AVAILABLE RECORDS:
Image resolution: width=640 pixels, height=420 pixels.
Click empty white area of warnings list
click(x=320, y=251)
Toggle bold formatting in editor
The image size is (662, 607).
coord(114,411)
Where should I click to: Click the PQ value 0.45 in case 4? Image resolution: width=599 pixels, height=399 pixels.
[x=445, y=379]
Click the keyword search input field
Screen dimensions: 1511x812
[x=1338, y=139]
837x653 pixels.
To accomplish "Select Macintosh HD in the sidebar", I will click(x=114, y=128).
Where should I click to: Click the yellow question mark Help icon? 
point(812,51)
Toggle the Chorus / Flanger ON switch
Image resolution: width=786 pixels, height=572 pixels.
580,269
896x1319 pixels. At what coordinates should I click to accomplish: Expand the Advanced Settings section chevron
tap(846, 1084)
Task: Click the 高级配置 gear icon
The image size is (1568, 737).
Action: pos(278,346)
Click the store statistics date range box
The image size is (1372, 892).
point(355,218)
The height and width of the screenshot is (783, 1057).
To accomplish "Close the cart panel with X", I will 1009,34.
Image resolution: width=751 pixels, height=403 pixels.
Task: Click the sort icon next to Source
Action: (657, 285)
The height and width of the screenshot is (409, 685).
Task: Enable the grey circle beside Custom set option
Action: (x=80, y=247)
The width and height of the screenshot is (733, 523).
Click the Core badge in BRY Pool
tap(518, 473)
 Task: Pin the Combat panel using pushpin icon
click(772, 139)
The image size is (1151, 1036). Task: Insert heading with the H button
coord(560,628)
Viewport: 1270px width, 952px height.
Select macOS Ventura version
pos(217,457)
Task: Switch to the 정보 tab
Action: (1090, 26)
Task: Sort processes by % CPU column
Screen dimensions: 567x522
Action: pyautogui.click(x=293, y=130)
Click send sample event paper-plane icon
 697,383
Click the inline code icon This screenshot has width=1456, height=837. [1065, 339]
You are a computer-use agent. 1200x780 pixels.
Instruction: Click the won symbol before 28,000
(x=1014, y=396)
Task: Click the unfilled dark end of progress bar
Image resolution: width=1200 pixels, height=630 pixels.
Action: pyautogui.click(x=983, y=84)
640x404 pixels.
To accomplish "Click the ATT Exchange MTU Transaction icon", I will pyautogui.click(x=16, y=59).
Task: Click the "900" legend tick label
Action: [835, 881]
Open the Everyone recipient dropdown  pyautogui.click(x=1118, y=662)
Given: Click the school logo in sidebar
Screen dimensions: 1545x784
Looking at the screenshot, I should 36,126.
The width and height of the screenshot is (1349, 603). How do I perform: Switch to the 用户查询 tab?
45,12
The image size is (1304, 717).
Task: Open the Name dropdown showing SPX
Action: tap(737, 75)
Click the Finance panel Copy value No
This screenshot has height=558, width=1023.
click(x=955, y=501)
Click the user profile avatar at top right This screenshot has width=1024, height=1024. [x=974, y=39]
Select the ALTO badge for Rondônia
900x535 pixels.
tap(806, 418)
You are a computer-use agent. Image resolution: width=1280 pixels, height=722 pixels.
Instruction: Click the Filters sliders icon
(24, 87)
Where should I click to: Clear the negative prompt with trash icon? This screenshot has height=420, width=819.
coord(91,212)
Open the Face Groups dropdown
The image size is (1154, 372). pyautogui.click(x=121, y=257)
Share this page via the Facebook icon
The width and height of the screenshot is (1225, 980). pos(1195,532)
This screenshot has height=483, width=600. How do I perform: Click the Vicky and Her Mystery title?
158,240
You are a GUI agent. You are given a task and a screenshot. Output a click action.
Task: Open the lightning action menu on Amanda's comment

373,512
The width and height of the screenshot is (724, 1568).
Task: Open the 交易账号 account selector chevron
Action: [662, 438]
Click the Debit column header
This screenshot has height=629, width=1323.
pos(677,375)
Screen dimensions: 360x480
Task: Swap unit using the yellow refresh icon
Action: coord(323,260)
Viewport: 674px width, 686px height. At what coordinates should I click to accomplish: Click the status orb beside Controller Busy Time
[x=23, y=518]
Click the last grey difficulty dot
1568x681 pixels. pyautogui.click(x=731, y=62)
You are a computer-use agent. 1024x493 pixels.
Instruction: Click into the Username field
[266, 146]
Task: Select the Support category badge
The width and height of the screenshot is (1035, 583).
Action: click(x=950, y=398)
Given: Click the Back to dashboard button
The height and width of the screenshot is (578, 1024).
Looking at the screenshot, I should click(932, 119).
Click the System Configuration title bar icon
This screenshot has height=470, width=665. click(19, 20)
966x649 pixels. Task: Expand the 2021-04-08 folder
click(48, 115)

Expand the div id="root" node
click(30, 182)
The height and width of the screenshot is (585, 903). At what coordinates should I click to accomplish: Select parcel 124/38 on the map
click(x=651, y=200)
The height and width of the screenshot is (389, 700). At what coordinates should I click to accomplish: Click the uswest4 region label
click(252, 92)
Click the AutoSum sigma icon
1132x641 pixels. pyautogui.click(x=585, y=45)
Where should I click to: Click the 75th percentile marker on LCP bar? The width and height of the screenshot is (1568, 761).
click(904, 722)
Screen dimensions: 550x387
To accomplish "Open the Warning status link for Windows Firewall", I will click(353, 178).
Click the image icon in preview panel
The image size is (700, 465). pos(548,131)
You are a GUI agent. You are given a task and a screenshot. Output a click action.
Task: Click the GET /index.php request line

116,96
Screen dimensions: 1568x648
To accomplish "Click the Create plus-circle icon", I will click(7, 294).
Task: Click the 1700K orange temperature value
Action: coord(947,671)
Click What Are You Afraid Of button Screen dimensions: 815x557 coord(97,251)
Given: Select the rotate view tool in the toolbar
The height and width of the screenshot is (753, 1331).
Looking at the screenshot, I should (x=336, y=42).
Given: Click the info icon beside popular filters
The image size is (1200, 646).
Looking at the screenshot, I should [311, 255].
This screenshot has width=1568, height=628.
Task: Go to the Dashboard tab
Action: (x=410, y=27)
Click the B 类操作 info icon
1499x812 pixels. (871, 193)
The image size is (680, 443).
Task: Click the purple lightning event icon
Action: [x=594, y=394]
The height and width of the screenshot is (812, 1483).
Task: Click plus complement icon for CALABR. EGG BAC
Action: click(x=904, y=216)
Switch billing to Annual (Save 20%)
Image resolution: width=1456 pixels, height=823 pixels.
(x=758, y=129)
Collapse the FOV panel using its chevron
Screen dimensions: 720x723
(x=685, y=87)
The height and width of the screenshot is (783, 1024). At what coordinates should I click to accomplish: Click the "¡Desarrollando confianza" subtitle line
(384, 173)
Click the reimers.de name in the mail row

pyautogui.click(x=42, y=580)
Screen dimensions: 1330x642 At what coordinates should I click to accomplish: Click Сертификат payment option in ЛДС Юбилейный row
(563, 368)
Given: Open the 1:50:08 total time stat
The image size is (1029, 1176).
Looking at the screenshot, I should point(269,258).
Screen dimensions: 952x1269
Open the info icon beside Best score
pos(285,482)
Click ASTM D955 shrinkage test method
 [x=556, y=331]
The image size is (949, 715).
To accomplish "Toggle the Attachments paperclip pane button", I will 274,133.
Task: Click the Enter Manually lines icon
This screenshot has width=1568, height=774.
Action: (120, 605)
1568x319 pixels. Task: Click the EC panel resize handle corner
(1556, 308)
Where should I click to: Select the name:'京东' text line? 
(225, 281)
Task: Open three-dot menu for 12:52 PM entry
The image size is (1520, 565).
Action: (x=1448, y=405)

PROBLEM REQUIREMENTS:
Write out all the records again, exactly as they appear.

ANSWER:
Image resolution: width=640 pixels, height=420 pixels.
Click empty white area of warnings list
click(x=320, y=251)
Toggle bold formatting in editor
The image size is (662, 607).
coord(114,411)
Where should I click to: Click the PQ value 0.45 in case 4? Image resolution: width=599 pixels, height=399 pixels.
[x=445, y=379]
Click the keyword search input field
Screen dimensions: 1511x812
[x=1338, y=139]
837x653 pixels.
To accomplish "Select Macintosh HD in the sidebar", I will click(x=114, y=128).
Where should I click to: Click the yellow question mark Help icon? 
point(812,51)
Toggle the Chorus / Flanger ON switch
Image resolution: width=786 pixels, height=572 pixels.
580,269
896x1319 pixels. At what coordinates should I click to accomplish: Expand the Advanced Settings section chevron
tap(846, 1084)
Task: Click the 高级配置 gear icon
The image size is (1568, 737).
Action: pos(278,346)
Click the store statistics date range box
The image size is (1372, 892).
point(355,218)
The height and width of the screenshot is (783, 1057).
To accomplish "Close the cart panel with X", I will 1009,34.
Image resolution: width=751 pixels, height=403 pixels.
Task: Click the sort icon next to Source
Action: (657, 285)
The height and width of the screenshot is (409, 685).
Task: Enable the grey circle beside Custom set option
Action: (x=80, y=247)
The width and height of the screenshot is (733, 523).
Click the Core badge in BRY Pool
tap(518, 473)
 Task: Pin the Combat panel using pushpin icon
click(772, 139)
The image size is (1151, 1036). Task: Insert heading with the H button
coord(560,628)
Viewport: 1270px width, 952px height.
Select macOS Ventura version
pos(217,457)
Task: Switch to the 정보 tab
Action: (1090, 26)
Task: Sort processes by % CPU column
Screen dimensions: 567x522
Action: pyautogui.click(x=293, y=130)
Click send sample event paper-plane icon
 697,383
Click the inline code icon This screenshot has width=1456, height=837. [1065, 339]
You are a computer-use agent. 1200x780 pixels.
Instruction: Click the won symbol before 28,000
(x=1014, y=396)
Task: Click the unfilled dark end of progress bar
Image resolution: width=1200 pixels, height=630 pixels.
Action: pyautogui.click(x=983, y=84)
640x404 pixels.
To accomplish "Click the ATT Exchange MTU Transaction icon", I will pyautogui.click(x=16, y=59).
Task: Click the "900" legend tick label
Action: [835, 881]
Open the Everyone recipient dropdown  pyautogui.click(x=1118, y=662)
Given: Click the school logo in sidebar
Screen dimensions: 1545x784
Looking at the screenshot, I should 36,126.
The width and height of the screenshot is (1349, 603). How do I perform: Switch to the 用户查询 tab?
45,12
The image size is (1304, 717).
Task: Open the Name dropdown showing SPX
Action: tap(737, 75)
Click the Finance panel Copy value No
This screenshot has height=558, width=1023.
click(x=955, y=501)
Click the user profile avatar at top right This screenshot has width=1024, height=1024. [x=974, y=39]
Select the ALTO badge for Rondônia
900x535 pixels.
tap(806, 418)
You are a computer-use agent. Image resolution: width=1280 pixels, height=722 pixels.
Instruction: Click the Filters sliders icon
(24, 87)
Where should I click to: Clear the negative prompt with trash icon? This screenshot has height=420, width=819.
coord(91,212)
Open the Face Groups dropdown
The image size is (1154, 372). pyautogui.click(x=121, y=257)
Share this page via the Facebook icon
The width and height of the screenshot is (1225, 980). pos(1195,532)
This screenshot has height=483, width=600. How do I perform: Click the Vicky and Her Mystery title?
158,240
You are a GUI agent. You are given a task and a screenshot. Output a click action.
Task: Open the lightning action menu on Amanda's comment

373,512
The width and height of the screenshot is (724, 1568).
Task: Open the 交易账号 account selector chevron
Action: [662, 438]
Click the Debit column header
This screenshot has height=629, width=1323.
pos(677,375)
Screen dimensions: 360x480
Task: Swap unit using the yellow refresh icon
Action: coord(323,260)
Viewport: 674px width, 686px height. At what coordinates should I click to accomplish: Click the status orb beside Controller Busy Time
[x=23, y=518]
Click the last grey difficulty dot
1568x681 pixels. pyautogui.click(x=731, y=62)
You are a computer-use agent. 1024x493 pixels.
Instruction: Click into the Username field
[266, 146]
Task: Select the Support category badge
The width and height of the screenshot is (1035, 583).
Action: click(x=950, y=398)
Given: Click the Back to dashboard button
The height and width of the screenshot is (578, 1024).
Looking at the screenshot, I should click(932, 119).
Click the System Configuration title bar icon
This screenshot has height=470, width=665. click(19, 20)
966x649 pixels. Task: Expand the 2021-04-08 folder
click(48, 115)

Expand the div id="root" node
click(30, 182)
The height and width of the screenshot is (585, 903). At what coordinates should I click to accomplish: Select parcel 124/38 on the map
click(x=651, y=200)
The height and width of the screenshot is (389, 700). At what coordinates should I click to accomplish: Click the uswest4 region label
click(252, 92)
Click the AutoSum sigma icon
1132x641 pixels. pyautogui.click(x=585, y=45)
Where should I click to: Click the 75th percentile marker on LCP bar? The width and height of the screenshot is (1568, 761).
click(904, 722)
Screen dimensions: 550x387
To accomplish "Open the Warning status link for Windows Firewall", I will click(353, 178).
Click the image icon in preview panel
The image size is (700, 465). pos(548,131)
You are a GUI agent. You are given a task and a screenshot. Output a click action.
Task: Click the GET /index.php request line

116,96
Screen dimensions: 1568x648
To accomplish "Click the Create plus-circle icon", I will click(7, 294).
Task: Click the 1700K orange temperature value
Action: coord(947,671)
Click What Are You Afraid Of button Screen dimensions: 815x557 coord(97,251)
Given: Select the rotate view tool in the toolbar
The height and width of the screenshot is (753, 1331).
Looking at the screenshot, I should (x=336, y=42).
Given: Click the info icon beside popular filters
The image size is (1200, 646).
Looking at the screenshot, I should [311, 255].
This screenshot has width=1568, height=628.
Task: Go to the Dashboard tab
Action: (x=410, y=27)
Click the B 类操作 info icon
1499x812 pixels. (871, 193)
The image size is (680, 443).
Task: Click the purple lightning event icon
Action: [x=594, y=394]
The height and width of the screenshot is (812, 1483).
Task: Click plus complement icon for CALABR. EGG BAC
Action: click(x=904, y=216)
Switch billing to Annual (Save 20%)
Image resolution: width=1456 pixels, height=823 pixels.
(x=758, y=129)
Collapse the FOV panel using its chevron
Screen dimensions: 720x723
(x=685, y=87)
The height and width of the screenshot is (783, 1024). At what coordinates should I click to accomplish: Click the "¡Desarrollando confianza" subtitle line
(384, 173)
Click the reimers.de name in the mail row

pyautogui.click(x=42, y=580)
Screen dimensions: 1330x642 At what coordinates should I click to accomplish: Click Сертификат payment option in ЛДС Юбилейный row
(563, 368)
Given: Open the 1:50:08 total time stat
The image size is (1029, 1176).
Looking at the screenshot, I should point(269,258).
Screen dimensions: 952x1269
Open the info icon beside Best score
pos(285,482)
Click ASTM D955 shrinkage test method
 [x=556, y=331]
The image size is (949, 715).
To accomplish "Toggle the Attachments paperclip pane button", I will 274,133.
Task: Click the Enter Manually lines icon
This screenshot has width=1568, height=774.
Action: (120, 605)
1568x319 pixels. Task: Click the EC panel resize handle corner
(1556, 308)
Where should I click to: Select the name:'京东' text line? 
(225, 281)
Task: Open three-dot menu for 12:52 PM entry
The image size is (1520, 565).
Action: (x=1448, y=405)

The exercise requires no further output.